* _PASSAGE GIVEN_:
=======
By some accounts, the U.S. is well on its way to a healthy economic recovery after the Great Recession. The Dow Jones industrial average closed at an all time high of 15,000 last month. Unemployment dropped to 7.6 percent after 175,000 jobs were created in May, and gross domestic product grew at an annual rate of 2.4 percent during the first quarter of 2013.
Ask a low-wage, part-time worker about the state of the economy and you will likely get a very different story. Recent data indicates that the majority of new jobs created in the post-recession period have been part-time positions with few benefits. Eight million Americans working part-time jobs do so involuntarily, according to a recent jobs survey conducted by the Department of Labor.
A shift to part-time work
Alternet reports that from late 2007 to May 2013, the number of part-time U.S. workers jumped from 24.7 million to 27.5 million. One in every 5 workers is now part-time, according to a 2013 Gallup poll.
=======
* _RECORDS_:

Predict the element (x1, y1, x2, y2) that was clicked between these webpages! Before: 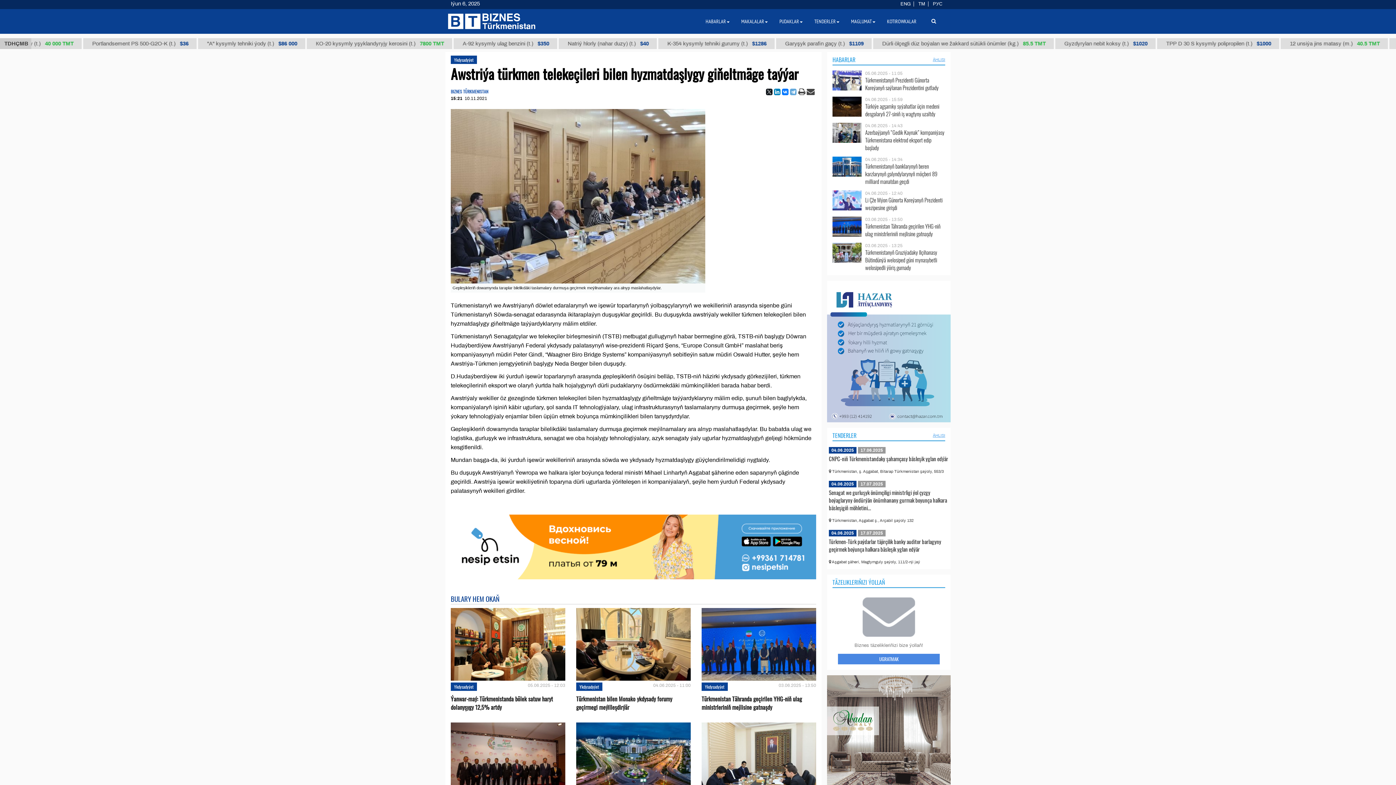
=======
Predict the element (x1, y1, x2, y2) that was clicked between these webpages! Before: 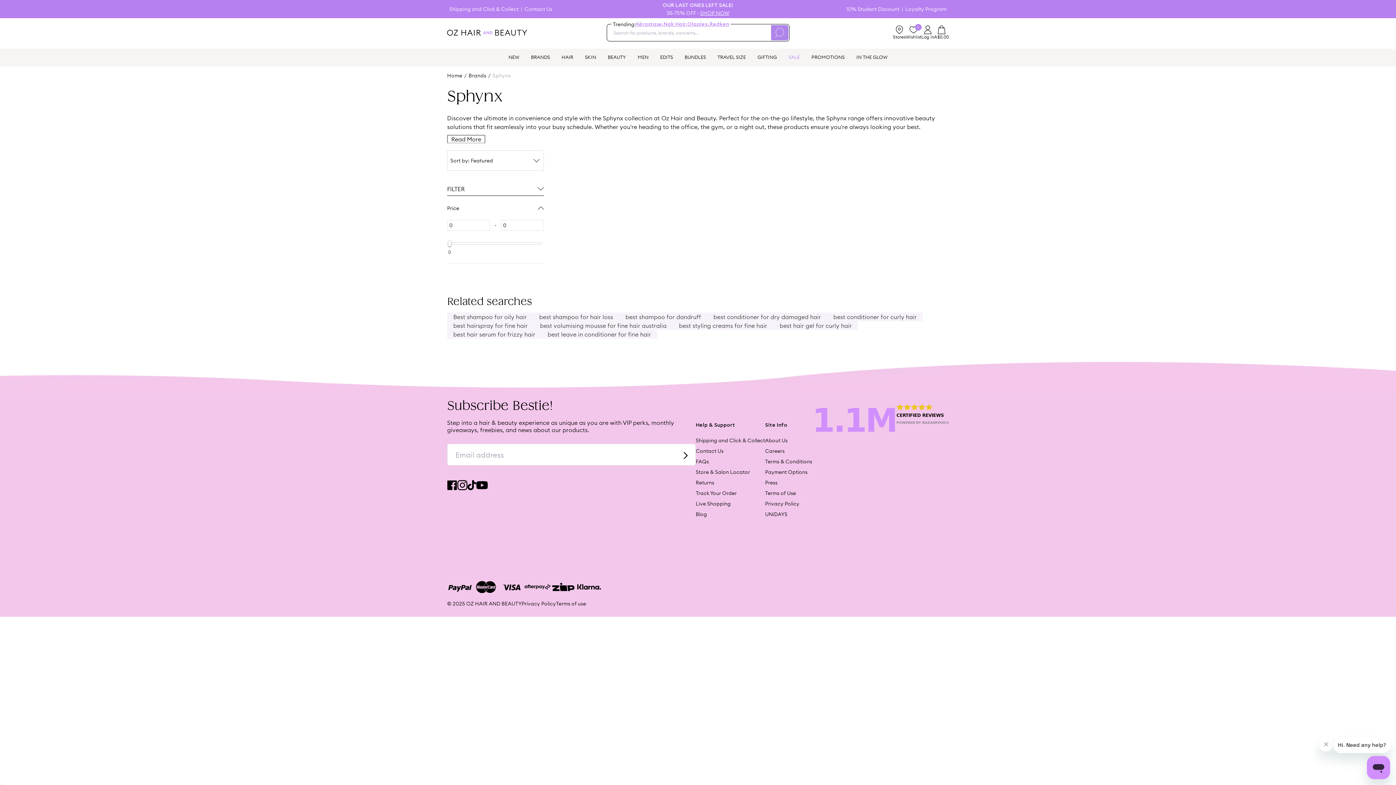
=======
* _WHAT THIS EXERCISE ASKS_:
1/ Decide whether each statement below agrees with the passage on the post-recession economy. Answer yes or no for each, quoting the exact words of the passage that settle it.
(a) The Dow Jones industrial average closed at an all-time high of 15,000 last month.
(b) Unemployment rose to 7.6 percent in May.
(c) One in every four U.S. workers is now part-time.
2/ Carry on the passage about the rise of part-time work in the post-recession economy, picking up after its final sentence.
The rows above play no part in what follows.

* _RESULTS OF THE EXERCISE_:
1/
(a) Yes: "The Dow Jones industrial average closed at an all time high of 15,000 last month."
(b) No: "Unemployment dropped to 7.6 percent after 175,000 jobs were created in May"
(c) No: "One in every 5 workers is now part-time, according to a 2013 Gallup poll."

2/
In another study, the Century Foundation used data from the U.S. Bureau of Labor Statistics to show that since 2009, the number of Americans working part-time for “economic reasons” had doubled to over 9 million, the largest spike in part-time employment since it began recording part-time work in 1955.
“As they struggle to make ends meet, many will — if they can — take on multiple part-time jobs to compensate for inadequate hours and pay. Involuntary part-time employment stigmatizes workers, attacking their self-esteem and diminishing their expectations for the future. It disproportionately impacts women, younger workers and minorities,” writes Lynn Stuart Parramore, Alternet senior editor.
The National Employment Law Project published a report last year finding that mid-wage jobs — those paying between $13.83 and $21.13 per hour — made up about 60 percent of the jobs lost during the recession. But those mid-wage jobs have made up just 27 percent of the jobs gained during the recovery to date. In contrast, low-paying jobs — those paying less than $13.83 per hour — have constituted roughly 58 percent of the jobs gained since 2010.
The affordable care effect
The Affordable Care Act could be one reason for the massive shift to part-time work.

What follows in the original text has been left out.